Published 4:21 am Tuesday, January 23, 2007

By Staff
Today’s Americans have a love affair with roads.
They will be the topic of two public hearings this week in Beaufort County. One deals with the U.S. 17 bypass around Washington, a $192 million project that will be the largest N.C. Department of Transportation effort in the state. The other deals with a bridge-replacement project in Chocowinity.
Roads, especially the four-lane versions, have become vital to the movement of people and products in our society. It didn’t used to be that way.
And Plymouth remembers.
The Roanoke River Maritime Museum just completed a new exhibition gallery to remind us of the past, our present and even our future.
That remains true to this day. The waterways fed us, protected us and gave us freedom of movement.

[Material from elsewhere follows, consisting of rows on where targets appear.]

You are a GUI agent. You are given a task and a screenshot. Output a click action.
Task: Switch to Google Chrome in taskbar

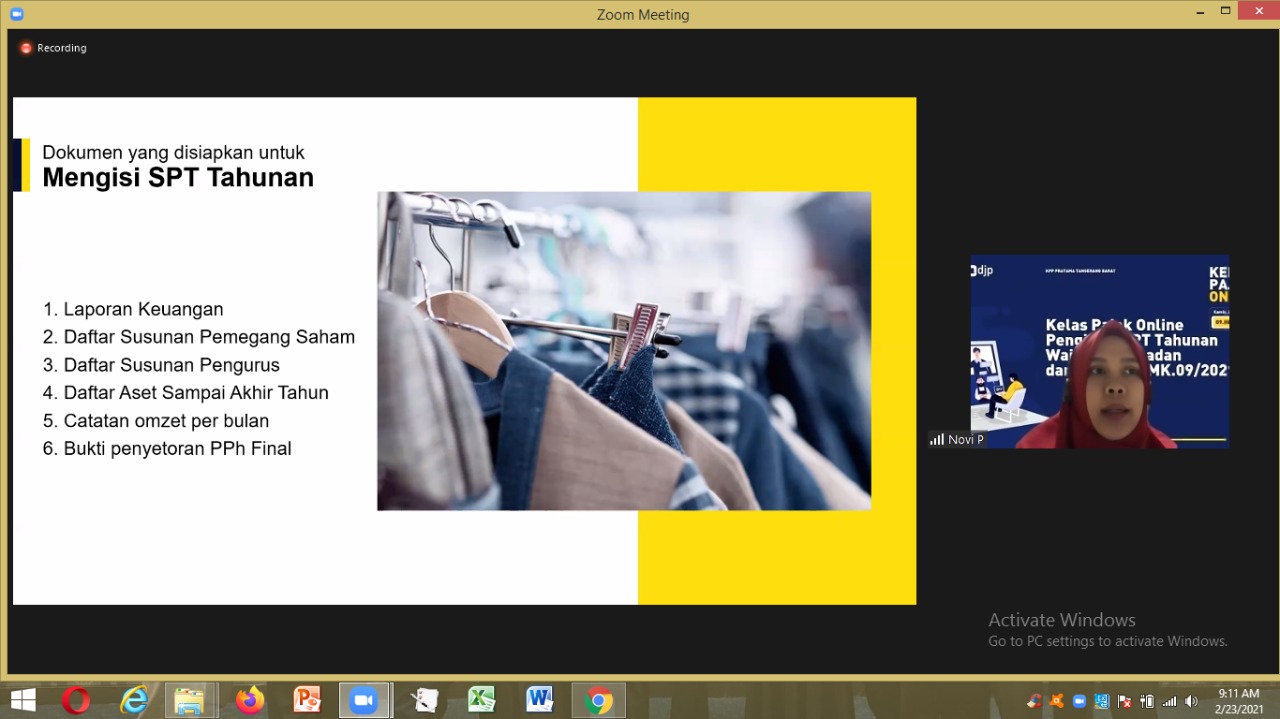click(x=598, y=701)
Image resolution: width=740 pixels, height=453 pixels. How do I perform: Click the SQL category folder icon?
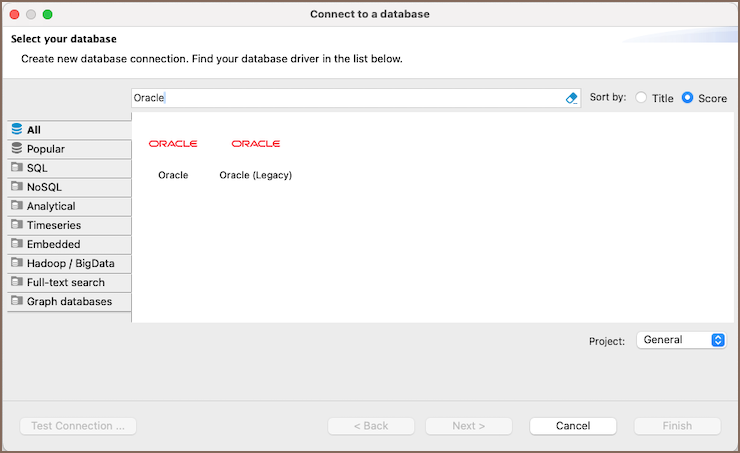17,168
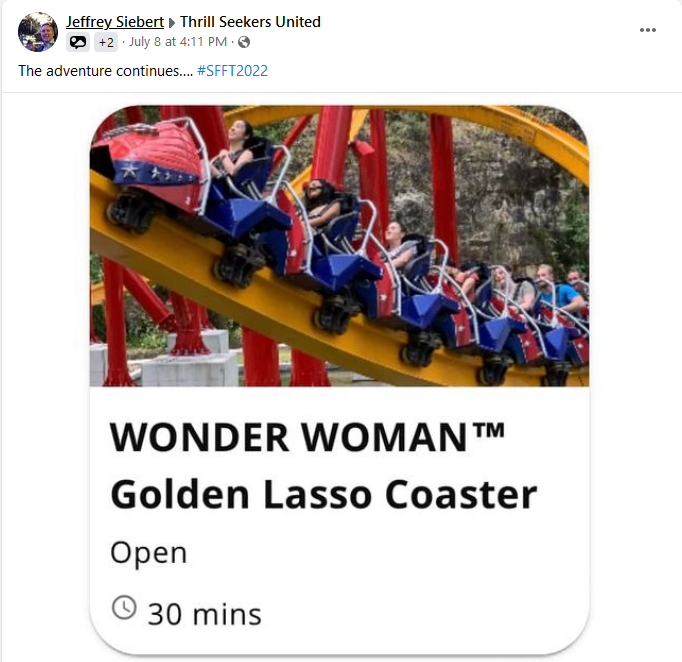Viewport: 682px width, 662px height.
Task: Click the caption "The adventure continues...."
Action: 105,71
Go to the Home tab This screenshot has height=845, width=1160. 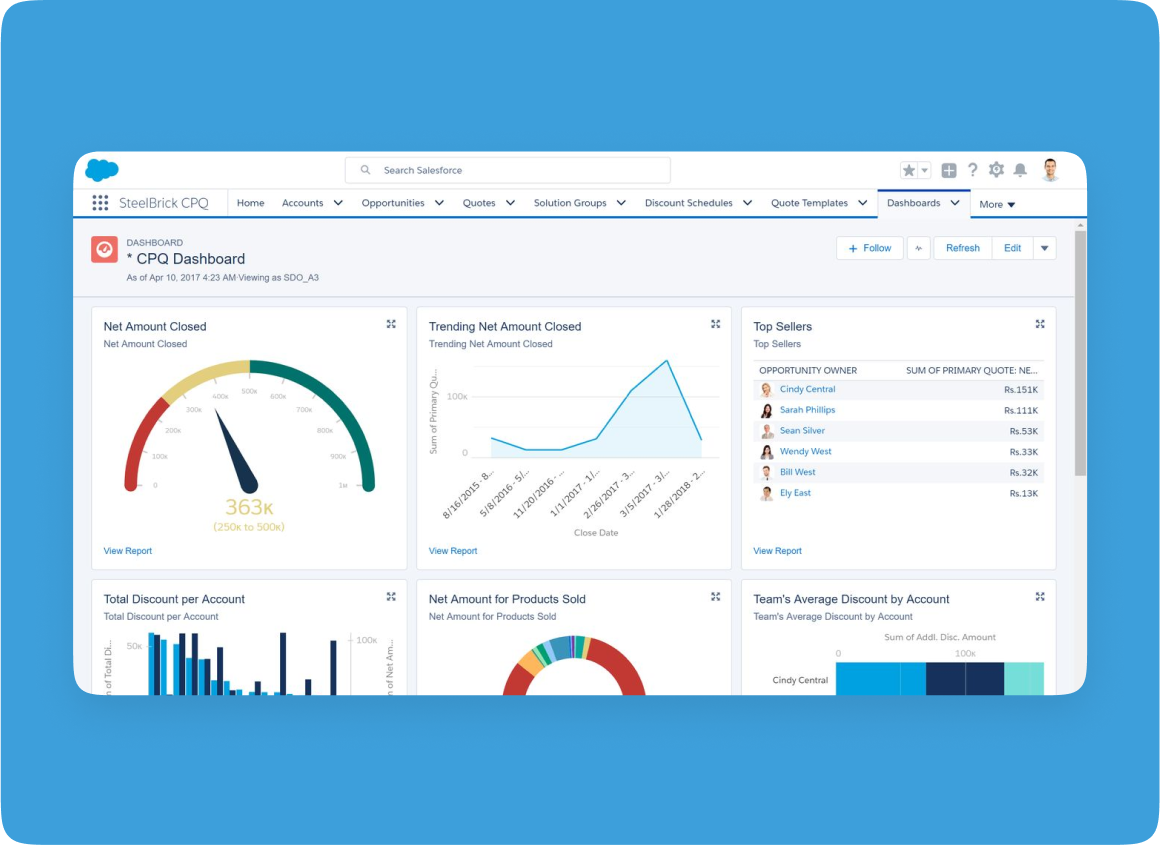250,203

Doward Jones, another museum board member, credits Plymouth’s economic success in the early 1800s to a close relationship with the Roanoke River. The Great Dismal Swamp Canal, dug in the 18th century under the supervision of George Washington, allowed the port city to trade directly with Boston. From the Roanoke to the Alligator River, through the canal to the Chesapeake Bay, Plymouth shipped its fish, its crops and its lumber, according to Jones.
The link between the water and commerce may never be what it was 200 years ago, but it will also never go away. The water still plays a part in our lives.
Today’s visitors to Plymouth will likely arrive by car, but the water still attracts them. Some come to visit. More are coming to stay. It is well and good that Plymouth has the maritime museum to remind us of our past. In the newly completed exhibition gallery, educational displays made to look like hoisted sails narrate the history of the area and its relationship to the water. Maritime artifacts from the collection of Clarence Dail, a late co-founder of the museum, will be displayed in a glass case along one wall. Two aquariums house fish native to the river, and a children’s area features a hands-on sailing experience.
A collection of 15 boats showcases the history of the town’s commercial and recreational relationship with its rivers and lakes. The museum has also partnered with the Museum of Underwater Archaeology at East Carolina University, which excavates and restores maritime artifacts and will maintain a workshop in a neighboring building.
The N.C. Estuarium plays a similar role in Washington. It reminds us of our link with the water, our past and our future. Both projects play an important role today.